元始在常昊走后,消沉了许多,通天对他的情绪最是敏感,霎时端坐,不动如山,恰如微风无起,自波澜不惊。
“鸿钧,三千年到了,该去讲座了。”
常昊叫醒走神的鸿钧,瑶池此时不在,连尊称都略了去。
“唔,”
鸿钧含糊应了一声,已是见怪不怪,瑶池在时,常昊对他恭敬有加,言听计从,一口一个老师,而瑶池不在,便是一口一个鸿钧。

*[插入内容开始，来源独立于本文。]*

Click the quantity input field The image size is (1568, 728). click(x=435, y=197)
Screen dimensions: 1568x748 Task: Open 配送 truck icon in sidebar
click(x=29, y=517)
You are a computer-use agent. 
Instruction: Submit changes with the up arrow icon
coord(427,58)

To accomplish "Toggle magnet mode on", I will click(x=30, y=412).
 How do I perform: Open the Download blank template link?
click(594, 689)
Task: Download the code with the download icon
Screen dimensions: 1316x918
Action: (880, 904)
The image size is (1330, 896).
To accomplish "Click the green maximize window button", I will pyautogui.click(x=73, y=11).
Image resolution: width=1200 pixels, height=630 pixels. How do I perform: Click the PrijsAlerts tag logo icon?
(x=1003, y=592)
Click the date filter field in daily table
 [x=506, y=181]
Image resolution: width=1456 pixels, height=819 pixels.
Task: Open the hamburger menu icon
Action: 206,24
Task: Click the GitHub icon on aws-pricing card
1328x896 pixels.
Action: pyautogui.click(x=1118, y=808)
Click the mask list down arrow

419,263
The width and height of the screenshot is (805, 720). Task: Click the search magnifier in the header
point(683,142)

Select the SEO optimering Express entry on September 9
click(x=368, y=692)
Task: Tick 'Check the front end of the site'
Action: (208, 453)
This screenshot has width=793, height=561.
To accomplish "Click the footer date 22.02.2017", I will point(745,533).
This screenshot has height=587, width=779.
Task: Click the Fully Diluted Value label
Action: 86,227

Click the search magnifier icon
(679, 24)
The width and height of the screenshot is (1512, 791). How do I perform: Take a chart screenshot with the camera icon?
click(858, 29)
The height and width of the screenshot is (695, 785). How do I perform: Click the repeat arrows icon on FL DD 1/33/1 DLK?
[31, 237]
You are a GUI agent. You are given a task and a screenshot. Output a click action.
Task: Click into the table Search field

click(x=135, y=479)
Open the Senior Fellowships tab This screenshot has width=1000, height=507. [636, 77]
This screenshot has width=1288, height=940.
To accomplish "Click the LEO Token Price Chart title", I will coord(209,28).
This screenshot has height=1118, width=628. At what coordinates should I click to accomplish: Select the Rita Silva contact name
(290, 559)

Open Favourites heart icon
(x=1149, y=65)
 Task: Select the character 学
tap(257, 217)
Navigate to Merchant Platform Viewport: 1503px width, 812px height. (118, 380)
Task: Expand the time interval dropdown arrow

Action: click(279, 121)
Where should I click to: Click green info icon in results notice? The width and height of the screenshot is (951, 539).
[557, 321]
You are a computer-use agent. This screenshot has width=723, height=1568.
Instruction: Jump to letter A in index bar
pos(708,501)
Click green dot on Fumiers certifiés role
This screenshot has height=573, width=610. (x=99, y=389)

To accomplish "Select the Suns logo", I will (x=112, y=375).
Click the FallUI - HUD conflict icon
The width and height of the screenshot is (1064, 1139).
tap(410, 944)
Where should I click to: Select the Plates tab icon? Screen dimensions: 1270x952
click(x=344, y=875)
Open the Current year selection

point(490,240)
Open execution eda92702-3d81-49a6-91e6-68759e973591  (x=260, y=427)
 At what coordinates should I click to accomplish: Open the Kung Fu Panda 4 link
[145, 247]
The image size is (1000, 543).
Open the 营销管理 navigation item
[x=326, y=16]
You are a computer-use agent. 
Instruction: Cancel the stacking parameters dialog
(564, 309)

鸿钧搜肠刮肚,突然发问:“常昊,你说,我该讲些什么?”
常昊脑子空白了一瞬,什么意思?
“什么叫该讲些什么?”
常昊震惊得无以复加,“之前的三千年,你就没想过备课?”
“什么叫备课?”
鸿钧也是第一次传道,大殿这些人良莠不齐,他是真的难办,要是皆如三清一般,他直接讲准圣之道,可里面小部分刚刚突破大罗,更多的还是太乙金仙,这……他没有经验啊……
“你是从微末自己努力修到准圣,你是如何修炼的?”
一现世便是准圣的鸿钧,是真的不懂低阶怎么修。
常昊唇角抽了抽,“各人的道不同,你就讲些大众的,高深修为平地起,不如先给他们讲讲道,梳理理论知识,好令各人形成行之有效的修炼方案,避免走弯路;若是时间充裕,还可教一些法诀、炼器、炼丹此类技能等等。”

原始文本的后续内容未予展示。